Tudo na história da jovem fotógrafa, assassinada pelo marido (ele confessou o crime e está foragido), na frente do filho do casal, evidencia um padrão de relacionamento abusivo cujo desfecho, infelizmente, é recorrente. Apesar das fotos felizes nas redes sociais, o casal tinha uma rotina de violência, imposta pelo sentimento de posse do marido, disfarçado pelo que se costuma chamar de ciúmes. Ao ponto dele instalar câmeras para controlar os passos da mulher. Aqui cabe um basta: é preciso parar de normalizar (e justificar) a expressão dessa posse. Ciúmes não é, nem nunca será, prova de amor.
Somos o quinto país que mais mata mulheres no mundo, de acordo com números da OMS (Organização Mundial da Saúde). Mesmo com leis protegendo as vítimas e punindo agressores, os índices permanecem alarmantes. Porque não é só uma questão de punir. Mas também de educar esse homem, desde cedo, a não enxergar a mulher como um objeto. Um corpo cuja propriedade é dele. Há um padrão nas mortes por feminicídio. Elas começam com pequenos abusos, sinais sutis de controle emocional, que, não raro, vão avançando, avançando, até explodir na destruição total do corpo dessa mulher.
REDE DE PROTEÇÃO PRECÁRIA
Não é só punir nem educar. É preciso proteger, apoiar essa vítima de violência doméstica. Porque não é fácil interromper um relacionamento abusivo. A tal propagada rede de apoio é insuficiente para dar conta de tantos e tantos casos em Pernambuco. Faltam delegacias especializadas em cidades importantes da Região Metropolitana, como Olinda e Camaragibe. Regiões do Estado, como a Zona da Mata, até hoje esperam por uma assistência especializada.

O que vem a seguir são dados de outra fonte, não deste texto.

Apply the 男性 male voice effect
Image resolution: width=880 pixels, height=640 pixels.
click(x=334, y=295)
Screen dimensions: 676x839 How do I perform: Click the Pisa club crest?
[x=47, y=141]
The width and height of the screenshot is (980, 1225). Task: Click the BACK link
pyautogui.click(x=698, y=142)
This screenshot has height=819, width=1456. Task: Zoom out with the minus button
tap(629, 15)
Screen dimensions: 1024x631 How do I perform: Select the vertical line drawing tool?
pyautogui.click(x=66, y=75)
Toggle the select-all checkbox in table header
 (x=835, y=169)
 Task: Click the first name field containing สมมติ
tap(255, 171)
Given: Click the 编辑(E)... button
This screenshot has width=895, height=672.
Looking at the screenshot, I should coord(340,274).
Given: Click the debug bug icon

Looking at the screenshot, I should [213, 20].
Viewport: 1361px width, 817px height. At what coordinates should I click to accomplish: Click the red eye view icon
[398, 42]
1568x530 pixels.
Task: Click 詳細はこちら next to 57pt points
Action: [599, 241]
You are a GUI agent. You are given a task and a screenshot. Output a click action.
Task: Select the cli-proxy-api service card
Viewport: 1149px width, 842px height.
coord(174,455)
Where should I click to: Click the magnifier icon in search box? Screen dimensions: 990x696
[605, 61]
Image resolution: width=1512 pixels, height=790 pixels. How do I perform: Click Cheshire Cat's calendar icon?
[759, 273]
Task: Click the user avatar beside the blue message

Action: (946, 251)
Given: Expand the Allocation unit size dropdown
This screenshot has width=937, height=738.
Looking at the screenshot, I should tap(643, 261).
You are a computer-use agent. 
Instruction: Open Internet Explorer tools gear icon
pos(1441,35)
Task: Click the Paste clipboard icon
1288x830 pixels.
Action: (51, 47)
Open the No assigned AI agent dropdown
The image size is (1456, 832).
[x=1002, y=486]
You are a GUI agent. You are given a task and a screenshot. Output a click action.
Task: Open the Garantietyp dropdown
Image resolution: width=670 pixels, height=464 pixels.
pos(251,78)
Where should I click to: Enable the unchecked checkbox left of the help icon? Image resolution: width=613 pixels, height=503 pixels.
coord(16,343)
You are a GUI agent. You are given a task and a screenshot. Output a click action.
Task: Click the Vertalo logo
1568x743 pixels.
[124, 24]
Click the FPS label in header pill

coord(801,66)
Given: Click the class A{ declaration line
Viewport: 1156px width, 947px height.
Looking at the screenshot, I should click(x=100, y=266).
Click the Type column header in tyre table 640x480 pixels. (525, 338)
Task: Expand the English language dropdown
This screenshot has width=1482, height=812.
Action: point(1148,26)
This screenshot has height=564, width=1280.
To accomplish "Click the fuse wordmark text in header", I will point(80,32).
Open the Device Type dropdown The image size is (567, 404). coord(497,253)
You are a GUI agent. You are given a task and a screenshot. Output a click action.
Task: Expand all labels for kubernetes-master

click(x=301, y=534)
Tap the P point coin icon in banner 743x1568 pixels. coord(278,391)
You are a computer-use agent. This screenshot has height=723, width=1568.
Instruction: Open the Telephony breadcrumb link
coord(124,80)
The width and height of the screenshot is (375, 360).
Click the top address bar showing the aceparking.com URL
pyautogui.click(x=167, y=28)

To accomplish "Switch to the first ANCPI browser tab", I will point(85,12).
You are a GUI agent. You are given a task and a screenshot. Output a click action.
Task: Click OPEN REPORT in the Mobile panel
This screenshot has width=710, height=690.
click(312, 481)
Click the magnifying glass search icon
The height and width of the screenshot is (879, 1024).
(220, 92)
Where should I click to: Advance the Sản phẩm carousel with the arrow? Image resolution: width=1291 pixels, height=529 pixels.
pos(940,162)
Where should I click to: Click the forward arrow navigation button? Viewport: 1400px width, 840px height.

Após o crime, os vizinhos falaram das agressões cometidas por Raphael Cordeiro Lopes, 32 anos, contra a esposa. A família afirmou que era contrária ao relacionamento. Costuma ser assim. Uma morte anunciada. O assassinato brutal de Leandra Jennyfer joga na nossa cara, mais uma vez, a incômoda constatação do quanto ainda nos falta para garantir uma existência segura para as mulheres. Sobretudo dentro de casa.